If its length scares you, here's a synopsis:
- Ashley is a child who has a severe cognitive/developmental disability.
- Ashley can't talk, walk, feed herself, turn over, move around in bed, or do anything for herself.
- Her intellectual development won't change.
- Her parents say they love their "pillow angel" and couldn't imagine life without her at home.
- Ashley is showing signs of early puberty.
- Ashley's parents say she is reaching the maximum weight and height they can handle.
- In an effort to improve the quality of Ashley's life and ensure she can be cared for at home, Ashley's parents consulted a surgeon who agreed to perform a hysterectomy, remove her breast buds appendix, and give her hormone therapy to keep her at her current size.
- Ashley's parents say they are happy with surgery's outcome and Ashley suffered no pain or sense of loss.
The Way I See It:
- Ashley's father has an answer for everything in his blog. This makes him sound like he's selling the idea, which, if he was truly right, he wouldn't have to.
- The whole concept is too controversial. Good things are never grey; they are either black or white.
- The label "pillow angel" seems to dehumanize Ashley.
- The majority of actions doctors took were based on possibility, not probability.

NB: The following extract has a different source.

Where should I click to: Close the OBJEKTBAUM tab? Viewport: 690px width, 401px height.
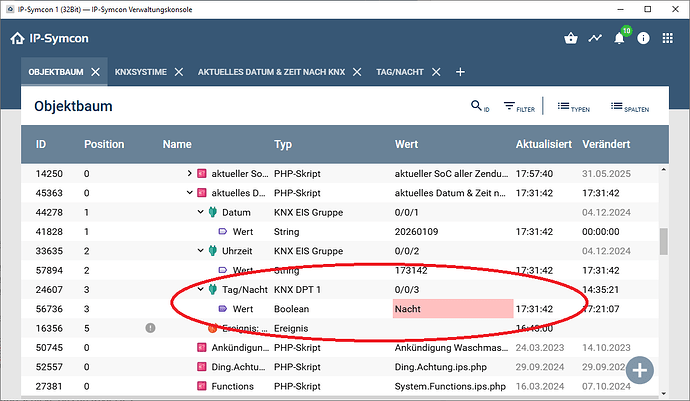(96, 72)
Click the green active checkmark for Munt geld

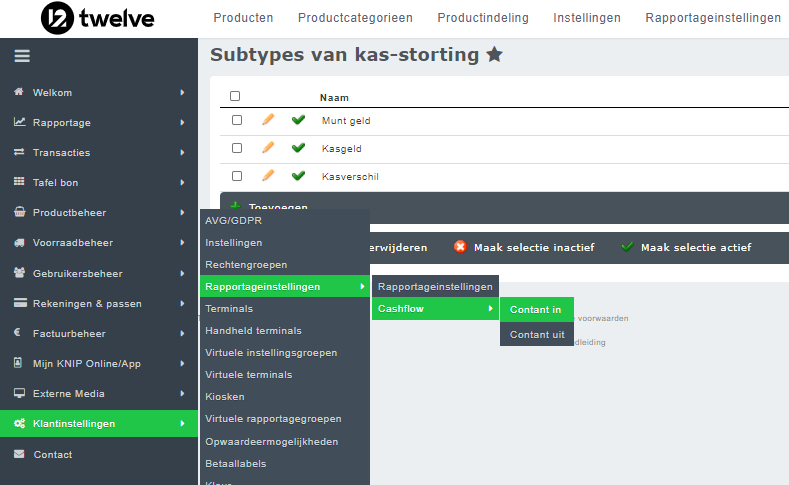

- The removal of Ashley's breast buds was to de-sexualize her to prevent care-giver abuse. Again, this is a possibility and not a good reason to take such drastic measures.
- The implications of Ashley's surgery may not impact Ashley herself as much it will raise questions of ethics and parental control.
- Is The Ashley Treatment right?
- Is this really about what's best for Ashley?
- Are Ashley's parents acting on selfishness or future fears?
- Why is Ashley's father so quick to defend his decision?
- Is acting on possibility, not probability acceptable?
They say don't judge a person if we haven't walked in their shoes, but these shoes just seem to have a lot of holes.